# Projection is trace-decreasing?

I'm studying Mark Wilde's "Quantum Information Theory" and the author sometimes use the inequality $$\mathrm{Tr}(\prod_\mathcal{H'}Y) \leq \mathrm{Tr}(Y)$$ where $$Y\in \mathcal{H}'$$ is a density matrix and $$\prod_\mathcal{H'}=V^{\dagger}V$$ with isometry $$V: \mathcal{H} \rightarrow \mathcal{H}'$$. As far as I know, this inequality does not hold for general matrix $$Y$$. So I tried to prove the inequality using the positive semi-definite condition of $$Y$$, but I cannot grasp any clue. Does the inequality really holds? And if it does, how can I prove it?
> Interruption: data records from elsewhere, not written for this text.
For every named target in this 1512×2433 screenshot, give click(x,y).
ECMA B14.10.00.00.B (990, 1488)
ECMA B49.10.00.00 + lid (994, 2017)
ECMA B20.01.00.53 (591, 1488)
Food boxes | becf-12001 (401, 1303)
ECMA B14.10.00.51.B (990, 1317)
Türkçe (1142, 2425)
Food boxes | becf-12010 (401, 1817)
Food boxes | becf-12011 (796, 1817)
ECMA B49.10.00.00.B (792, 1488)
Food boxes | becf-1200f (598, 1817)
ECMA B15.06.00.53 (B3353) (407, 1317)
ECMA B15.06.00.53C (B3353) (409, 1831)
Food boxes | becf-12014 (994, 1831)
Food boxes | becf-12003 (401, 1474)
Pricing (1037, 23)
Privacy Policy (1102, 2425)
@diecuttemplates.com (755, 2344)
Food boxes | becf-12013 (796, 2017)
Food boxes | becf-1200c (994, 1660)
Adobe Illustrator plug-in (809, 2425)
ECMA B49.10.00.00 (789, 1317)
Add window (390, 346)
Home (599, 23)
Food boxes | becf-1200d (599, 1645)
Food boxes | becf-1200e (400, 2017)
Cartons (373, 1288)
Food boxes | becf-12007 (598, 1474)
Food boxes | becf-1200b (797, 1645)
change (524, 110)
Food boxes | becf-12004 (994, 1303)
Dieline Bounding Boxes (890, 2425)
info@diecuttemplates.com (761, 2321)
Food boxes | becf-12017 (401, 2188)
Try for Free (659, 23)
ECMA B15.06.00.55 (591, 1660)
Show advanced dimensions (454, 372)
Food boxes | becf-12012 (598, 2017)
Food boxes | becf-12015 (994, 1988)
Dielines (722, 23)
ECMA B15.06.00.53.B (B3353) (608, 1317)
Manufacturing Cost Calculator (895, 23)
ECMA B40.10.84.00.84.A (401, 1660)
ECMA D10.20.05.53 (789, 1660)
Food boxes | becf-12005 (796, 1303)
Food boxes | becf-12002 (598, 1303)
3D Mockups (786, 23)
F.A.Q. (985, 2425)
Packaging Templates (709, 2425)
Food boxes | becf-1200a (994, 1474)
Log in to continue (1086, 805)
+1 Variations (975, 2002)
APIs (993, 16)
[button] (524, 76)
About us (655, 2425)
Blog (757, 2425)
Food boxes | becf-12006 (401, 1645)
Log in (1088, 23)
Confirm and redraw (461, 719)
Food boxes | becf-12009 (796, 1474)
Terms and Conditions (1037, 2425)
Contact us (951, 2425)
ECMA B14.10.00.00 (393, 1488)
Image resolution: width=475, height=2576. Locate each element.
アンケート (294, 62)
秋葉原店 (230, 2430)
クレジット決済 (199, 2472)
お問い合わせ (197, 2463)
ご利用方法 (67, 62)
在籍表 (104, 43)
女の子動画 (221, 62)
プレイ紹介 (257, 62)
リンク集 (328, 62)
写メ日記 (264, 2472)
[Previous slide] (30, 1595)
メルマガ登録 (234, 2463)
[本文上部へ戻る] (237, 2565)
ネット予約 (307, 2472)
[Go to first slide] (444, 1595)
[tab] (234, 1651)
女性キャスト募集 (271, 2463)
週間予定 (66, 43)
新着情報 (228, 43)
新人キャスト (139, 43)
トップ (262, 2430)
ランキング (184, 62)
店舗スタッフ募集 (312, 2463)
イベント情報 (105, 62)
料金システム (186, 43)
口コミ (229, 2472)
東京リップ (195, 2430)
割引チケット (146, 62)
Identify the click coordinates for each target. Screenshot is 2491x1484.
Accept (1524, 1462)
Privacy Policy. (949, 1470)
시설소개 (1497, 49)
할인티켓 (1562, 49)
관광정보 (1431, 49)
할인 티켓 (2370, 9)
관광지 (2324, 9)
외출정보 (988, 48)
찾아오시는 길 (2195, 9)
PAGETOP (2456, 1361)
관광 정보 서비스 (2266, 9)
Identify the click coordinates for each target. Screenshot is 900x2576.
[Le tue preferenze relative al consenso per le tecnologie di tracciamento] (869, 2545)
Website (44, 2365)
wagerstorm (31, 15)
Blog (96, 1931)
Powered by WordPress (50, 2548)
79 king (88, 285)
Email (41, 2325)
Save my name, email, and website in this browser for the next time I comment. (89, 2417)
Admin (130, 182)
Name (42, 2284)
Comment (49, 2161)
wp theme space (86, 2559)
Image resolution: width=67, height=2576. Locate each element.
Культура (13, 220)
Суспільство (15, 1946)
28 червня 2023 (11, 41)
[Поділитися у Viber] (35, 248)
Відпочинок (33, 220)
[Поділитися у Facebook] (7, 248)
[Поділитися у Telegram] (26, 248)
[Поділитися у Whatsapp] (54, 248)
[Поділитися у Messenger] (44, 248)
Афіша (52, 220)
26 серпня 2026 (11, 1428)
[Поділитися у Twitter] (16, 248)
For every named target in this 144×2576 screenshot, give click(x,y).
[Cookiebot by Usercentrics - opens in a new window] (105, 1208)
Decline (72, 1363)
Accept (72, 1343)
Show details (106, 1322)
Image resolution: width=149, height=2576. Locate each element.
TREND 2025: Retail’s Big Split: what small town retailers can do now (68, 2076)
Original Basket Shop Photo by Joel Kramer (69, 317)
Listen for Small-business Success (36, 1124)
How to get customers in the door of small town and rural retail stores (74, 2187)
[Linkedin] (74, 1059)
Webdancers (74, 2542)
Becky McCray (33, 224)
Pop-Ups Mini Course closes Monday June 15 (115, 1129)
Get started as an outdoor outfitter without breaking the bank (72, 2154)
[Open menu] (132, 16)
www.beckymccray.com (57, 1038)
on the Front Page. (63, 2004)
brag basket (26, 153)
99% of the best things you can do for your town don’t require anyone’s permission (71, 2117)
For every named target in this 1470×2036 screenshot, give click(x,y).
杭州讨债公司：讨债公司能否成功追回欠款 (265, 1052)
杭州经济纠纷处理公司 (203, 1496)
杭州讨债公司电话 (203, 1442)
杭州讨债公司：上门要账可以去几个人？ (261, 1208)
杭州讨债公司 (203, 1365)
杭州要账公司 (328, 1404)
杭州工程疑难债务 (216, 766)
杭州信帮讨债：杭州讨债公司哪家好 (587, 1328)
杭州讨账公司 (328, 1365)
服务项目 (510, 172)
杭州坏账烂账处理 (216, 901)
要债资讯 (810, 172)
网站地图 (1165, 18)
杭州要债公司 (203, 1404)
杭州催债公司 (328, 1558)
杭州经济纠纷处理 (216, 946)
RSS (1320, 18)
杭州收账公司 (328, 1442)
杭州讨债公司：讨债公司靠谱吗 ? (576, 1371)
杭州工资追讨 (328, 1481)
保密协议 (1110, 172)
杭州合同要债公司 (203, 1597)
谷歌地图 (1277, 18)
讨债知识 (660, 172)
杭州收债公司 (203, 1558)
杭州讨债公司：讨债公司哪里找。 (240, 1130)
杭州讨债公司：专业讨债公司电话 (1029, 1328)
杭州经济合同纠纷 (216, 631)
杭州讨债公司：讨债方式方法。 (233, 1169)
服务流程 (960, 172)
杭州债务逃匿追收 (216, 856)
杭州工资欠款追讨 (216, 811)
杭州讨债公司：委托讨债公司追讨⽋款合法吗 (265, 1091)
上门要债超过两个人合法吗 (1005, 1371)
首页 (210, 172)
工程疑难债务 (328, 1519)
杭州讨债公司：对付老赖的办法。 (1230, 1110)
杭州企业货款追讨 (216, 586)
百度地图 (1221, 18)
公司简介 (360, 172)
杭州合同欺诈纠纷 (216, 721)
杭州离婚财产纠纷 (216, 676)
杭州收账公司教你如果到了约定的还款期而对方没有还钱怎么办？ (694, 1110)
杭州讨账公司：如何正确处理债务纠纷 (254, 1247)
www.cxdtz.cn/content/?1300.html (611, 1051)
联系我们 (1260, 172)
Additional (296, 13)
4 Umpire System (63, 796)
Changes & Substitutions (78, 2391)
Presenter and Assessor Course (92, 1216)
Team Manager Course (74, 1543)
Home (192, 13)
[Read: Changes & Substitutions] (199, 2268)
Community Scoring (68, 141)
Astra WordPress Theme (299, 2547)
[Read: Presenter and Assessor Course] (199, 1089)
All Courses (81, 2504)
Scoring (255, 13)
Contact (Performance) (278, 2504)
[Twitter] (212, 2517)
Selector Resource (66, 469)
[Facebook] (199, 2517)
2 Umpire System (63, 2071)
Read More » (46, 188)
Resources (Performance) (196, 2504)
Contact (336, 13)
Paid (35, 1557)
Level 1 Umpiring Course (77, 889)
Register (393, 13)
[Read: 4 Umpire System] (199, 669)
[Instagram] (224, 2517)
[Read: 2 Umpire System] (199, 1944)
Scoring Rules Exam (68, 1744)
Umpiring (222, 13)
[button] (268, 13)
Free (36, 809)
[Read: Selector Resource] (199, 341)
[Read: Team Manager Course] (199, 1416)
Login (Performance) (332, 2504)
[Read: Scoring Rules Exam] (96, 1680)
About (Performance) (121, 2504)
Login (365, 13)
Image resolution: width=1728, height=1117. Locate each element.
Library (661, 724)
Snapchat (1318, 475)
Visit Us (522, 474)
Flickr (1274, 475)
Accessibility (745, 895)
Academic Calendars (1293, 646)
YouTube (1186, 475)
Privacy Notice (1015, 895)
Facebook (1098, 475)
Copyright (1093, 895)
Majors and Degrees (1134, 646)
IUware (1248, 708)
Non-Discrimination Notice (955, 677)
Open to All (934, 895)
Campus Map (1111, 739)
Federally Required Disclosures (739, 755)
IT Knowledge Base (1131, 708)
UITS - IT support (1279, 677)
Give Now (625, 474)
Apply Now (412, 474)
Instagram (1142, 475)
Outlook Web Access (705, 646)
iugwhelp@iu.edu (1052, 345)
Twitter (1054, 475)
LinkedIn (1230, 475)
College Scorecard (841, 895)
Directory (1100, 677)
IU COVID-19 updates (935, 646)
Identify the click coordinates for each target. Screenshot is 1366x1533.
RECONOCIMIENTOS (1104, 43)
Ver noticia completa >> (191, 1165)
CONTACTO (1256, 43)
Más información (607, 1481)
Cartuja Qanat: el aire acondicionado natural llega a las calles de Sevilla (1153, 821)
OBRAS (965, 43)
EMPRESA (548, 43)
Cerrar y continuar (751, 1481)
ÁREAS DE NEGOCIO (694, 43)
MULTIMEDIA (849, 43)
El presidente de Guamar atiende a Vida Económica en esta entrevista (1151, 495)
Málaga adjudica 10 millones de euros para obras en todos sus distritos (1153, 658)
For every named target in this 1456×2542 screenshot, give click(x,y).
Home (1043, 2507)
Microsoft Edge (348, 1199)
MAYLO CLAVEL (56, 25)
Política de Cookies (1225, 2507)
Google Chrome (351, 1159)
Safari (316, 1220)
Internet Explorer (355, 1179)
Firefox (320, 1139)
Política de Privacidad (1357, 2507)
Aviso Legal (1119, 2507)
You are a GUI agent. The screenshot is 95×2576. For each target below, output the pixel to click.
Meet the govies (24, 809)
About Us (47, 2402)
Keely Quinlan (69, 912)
I appreciate any help.

Hint: Write $$\Pi_{\mathcal H'}=\sum \lambda_i|i\rangle\langle i|$$ in an eigenbasis $$|i\rangle$$, with $$\lambda_i=0,1$$. Then use that the trace is cyclic, and $$\langle i|Y|i\rangle\ge0$$.
(Note that the inequality cannot hold for a general matrix: If it holds for $$Y=Y_0$$, it cannot hold for $$Y=-Y_0$$.)